Ma il pensiero corre anche ai ‘profeti’ successivi a Cristo, alle parole di Stefano o di Paolo destinate a restare inascoltate, dunque incomprese, su cui Luca stesso indulgerà negli Atti (capp. 7 e 17). Lo schema lucano è del resto lo stesso sia nel vangelo sia negli Atti: all’offerta agli Ebrei segue il rifiuto, che tuttavia si rivela foriero di irradiazione salvifica per i pagani’ e per il mondo intero.

Per rimarcare la portata universale del messaggio di Cristo, che sconosce campanilismi, nazionalismi e ‘muri’ di qualsiasi sorta, Luca si concede ulteriori ‘forzature’, ma sarebbe meglio dire riletture, riguardanti episodi che hanno per protagonisti due profeti del calibro di Elia ed Eliseo. In effetti, nel testo biblico cui si fa riferimento, entrambi operavano soprattutto in Israele più che in terre o con genti straniere e lo stesso Naaman venne a immergersi nel Giordano per ottenere la guarigione. Nondimeno, nell’interpretazione che ne dà Gesù in Luca, la cura dei due profeti per la vedova di Sidone e per il lebbroso siro, assurge a manifesto e indicazione netta della cura e dell’attenzione indistinta verso qualsiasi uomo che Cristo, e poi soprattutto la Chiesa, mostreranno (At 13-15).

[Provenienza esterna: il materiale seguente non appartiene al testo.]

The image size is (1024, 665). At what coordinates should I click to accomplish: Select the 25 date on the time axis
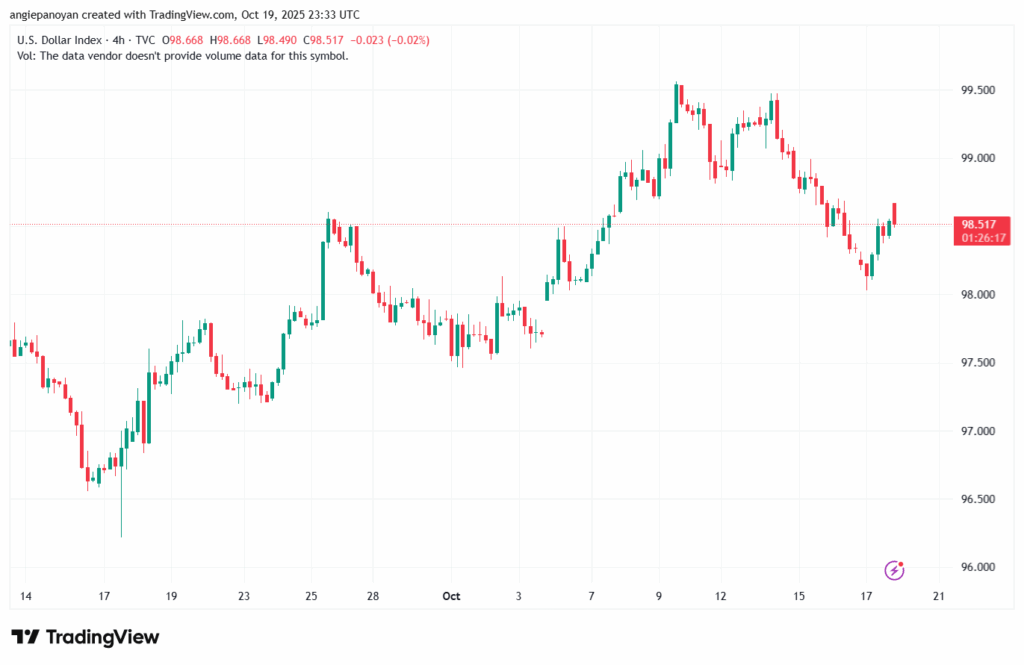coord(311,596)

Non sarà un caso che proprio l’annuncio della portata universale della missione di Gesù inneschi lo sdegno della gente, che, repentino, subentra all’effimero favore iniziale. Anche qui, non è il caso di indulgere su improbabili spiegazioni di psicologia delle masse – masse certamente frustrate anche dall’attesa vana dei miracoli di un Messia che non si piega a fare il prestigiatore – , quanto di comprendere ciò che Luca vuole dirci. Una delle indicazioni rilevabili è che un ascolto, per quanto ‘devoto’ e costante, come quello degli adunati nella sinagoga, non garantisce di per sé della comprensione e del nutrimento che la Parola – Profezia può dare: occorre la fiducia gioiosa di chi sa lasciarsi provocare da quell’Ascolto, di chi non cede alla tentazione di conformare quella Parola alla piccola misura dei propri orizzonti di attesa, anche a costo di rimettere in discussione, ogni volta, qualche presunta, irrigidita certezza.

 

Riferimenti:

 

Ø      Sulla sorte riservata ai profeti: Eb 11, 32-39.

Ø       Elia ed Eliseo: 1 Re 17, 7-16; 2 Re 5, 1-27.